Perdeu o terceiro, o Raphael, dentro dela, no oitavo mês. Cinco dias depois do diagnóstico, o parto silencioso. Os seios chorando leite sem bebê.
O caixão branco pequeno demais para caber numa despedida.
Carolina Saletti Teixeira é a obstinada. A que tentou. E voltou. E tentou de novo. Porque quando o obstetra disse “se você quer ser mãe e nunca mais tentar, o não será sua resposta” ela foi buscar outro caminho.
Veio a Anabelle, viva, real, nos braços. Depois a Camille. E no meio de tudo isso, a dança.

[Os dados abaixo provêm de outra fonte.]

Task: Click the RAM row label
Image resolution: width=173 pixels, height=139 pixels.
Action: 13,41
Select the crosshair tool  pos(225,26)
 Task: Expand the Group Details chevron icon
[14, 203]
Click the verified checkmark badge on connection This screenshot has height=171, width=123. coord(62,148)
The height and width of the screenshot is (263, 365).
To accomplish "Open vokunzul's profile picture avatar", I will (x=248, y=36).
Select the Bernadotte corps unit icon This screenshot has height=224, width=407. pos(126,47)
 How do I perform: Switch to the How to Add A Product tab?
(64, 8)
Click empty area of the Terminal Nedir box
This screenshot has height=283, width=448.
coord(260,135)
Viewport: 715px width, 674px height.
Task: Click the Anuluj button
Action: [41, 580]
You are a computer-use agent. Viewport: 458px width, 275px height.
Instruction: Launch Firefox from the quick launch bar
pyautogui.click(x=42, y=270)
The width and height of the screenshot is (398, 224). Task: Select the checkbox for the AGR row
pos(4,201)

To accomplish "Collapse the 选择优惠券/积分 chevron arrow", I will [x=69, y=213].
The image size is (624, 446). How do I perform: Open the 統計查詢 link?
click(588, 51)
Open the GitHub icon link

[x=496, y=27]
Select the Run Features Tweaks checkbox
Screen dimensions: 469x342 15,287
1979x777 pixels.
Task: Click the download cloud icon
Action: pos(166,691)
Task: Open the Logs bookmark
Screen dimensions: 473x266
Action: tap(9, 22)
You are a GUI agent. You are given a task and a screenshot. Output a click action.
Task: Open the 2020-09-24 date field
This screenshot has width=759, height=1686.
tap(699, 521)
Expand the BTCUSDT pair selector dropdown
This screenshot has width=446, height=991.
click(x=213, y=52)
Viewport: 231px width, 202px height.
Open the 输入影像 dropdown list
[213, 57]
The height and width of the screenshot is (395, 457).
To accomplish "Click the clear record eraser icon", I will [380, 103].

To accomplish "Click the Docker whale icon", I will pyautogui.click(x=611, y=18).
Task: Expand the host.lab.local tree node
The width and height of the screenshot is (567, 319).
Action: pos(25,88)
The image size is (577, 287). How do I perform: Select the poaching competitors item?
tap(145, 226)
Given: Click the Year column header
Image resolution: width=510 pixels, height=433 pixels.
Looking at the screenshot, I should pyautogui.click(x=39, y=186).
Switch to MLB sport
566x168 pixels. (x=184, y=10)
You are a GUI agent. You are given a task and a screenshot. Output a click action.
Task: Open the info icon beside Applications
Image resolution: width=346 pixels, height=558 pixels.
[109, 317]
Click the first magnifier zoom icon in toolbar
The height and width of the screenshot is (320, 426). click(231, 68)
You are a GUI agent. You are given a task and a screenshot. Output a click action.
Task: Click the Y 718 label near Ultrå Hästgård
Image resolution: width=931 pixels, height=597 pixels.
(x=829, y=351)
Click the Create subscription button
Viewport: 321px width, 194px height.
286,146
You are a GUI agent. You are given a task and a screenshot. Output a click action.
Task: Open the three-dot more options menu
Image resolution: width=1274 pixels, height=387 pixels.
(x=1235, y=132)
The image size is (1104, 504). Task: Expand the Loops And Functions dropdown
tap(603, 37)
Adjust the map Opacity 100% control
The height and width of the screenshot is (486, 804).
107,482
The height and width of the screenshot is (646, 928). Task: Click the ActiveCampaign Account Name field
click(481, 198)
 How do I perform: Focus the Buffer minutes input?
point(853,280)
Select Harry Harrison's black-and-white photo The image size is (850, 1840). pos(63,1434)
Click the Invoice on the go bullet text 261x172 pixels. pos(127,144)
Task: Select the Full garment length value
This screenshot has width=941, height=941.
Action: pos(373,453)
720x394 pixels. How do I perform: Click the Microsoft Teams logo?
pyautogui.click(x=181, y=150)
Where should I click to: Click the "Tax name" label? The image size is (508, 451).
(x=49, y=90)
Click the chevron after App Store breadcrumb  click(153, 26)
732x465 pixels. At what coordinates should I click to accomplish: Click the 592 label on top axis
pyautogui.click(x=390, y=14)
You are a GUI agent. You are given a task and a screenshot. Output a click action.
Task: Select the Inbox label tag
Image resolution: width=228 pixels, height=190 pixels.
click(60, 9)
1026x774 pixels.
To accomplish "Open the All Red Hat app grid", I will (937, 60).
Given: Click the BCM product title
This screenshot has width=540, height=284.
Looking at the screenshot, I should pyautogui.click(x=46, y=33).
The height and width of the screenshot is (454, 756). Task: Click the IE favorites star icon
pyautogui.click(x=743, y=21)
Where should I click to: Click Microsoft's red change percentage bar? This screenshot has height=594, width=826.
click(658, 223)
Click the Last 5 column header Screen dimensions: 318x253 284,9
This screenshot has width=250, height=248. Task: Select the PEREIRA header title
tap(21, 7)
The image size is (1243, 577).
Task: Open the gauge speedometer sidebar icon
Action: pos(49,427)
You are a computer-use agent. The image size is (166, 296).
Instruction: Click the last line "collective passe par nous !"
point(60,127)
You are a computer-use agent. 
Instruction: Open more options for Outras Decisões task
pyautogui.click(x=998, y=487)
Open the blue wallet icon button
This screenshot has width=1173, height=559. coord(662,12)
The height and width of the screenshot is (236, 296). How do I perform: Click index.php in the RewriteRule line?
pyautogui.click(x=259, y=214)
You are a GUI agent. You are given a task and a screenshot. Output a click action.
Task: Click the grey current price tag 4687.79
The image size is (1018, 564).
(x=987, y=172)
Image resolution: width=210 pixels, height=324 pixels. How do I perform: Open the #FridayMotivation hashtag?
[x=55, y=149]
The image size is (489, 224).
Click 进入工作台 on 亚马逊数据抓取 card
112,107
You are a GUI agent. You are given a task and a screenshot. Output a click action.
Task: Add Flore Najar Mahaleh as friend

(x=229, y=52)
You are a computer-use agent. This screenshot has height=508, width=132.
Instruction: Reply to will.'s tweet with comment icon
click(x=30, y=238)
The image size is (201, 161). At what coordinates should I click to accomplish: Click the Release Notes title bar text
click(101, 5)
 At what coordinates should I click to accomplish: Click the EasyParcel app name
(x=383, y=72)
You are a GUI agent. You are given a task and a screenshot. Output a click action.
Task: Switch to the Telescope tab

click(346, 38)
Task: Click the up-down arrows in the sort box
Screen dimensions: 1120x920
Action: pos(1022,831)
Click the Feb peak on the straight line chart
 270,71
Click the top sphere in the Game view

Sempre a dança.
O Casulo, seu estúdio, inaugurou a cinco dias de abrir no lockdown da Covid. Ela entrou no mundo online, aprendeu algoritmo, criou lives. E sobreviveu.
Hoje são 300 alunas de 34 a 90 anos.
“Todo corpo pode dançar.”
“Não somos saradas, somos curadas pela dança.”
Porque conciliar ninho e casulo é exatamente isso: padecer no paraíso.
Com alegria, com culpa, com presença. Com tudo que a vida entrega quando a gente não desiste.
Essa história está inteira no livro PADECENDO NO PARAÍSO.
Porque há mulheres que perdem e recomeçam com a mesma teimosia de quem ama.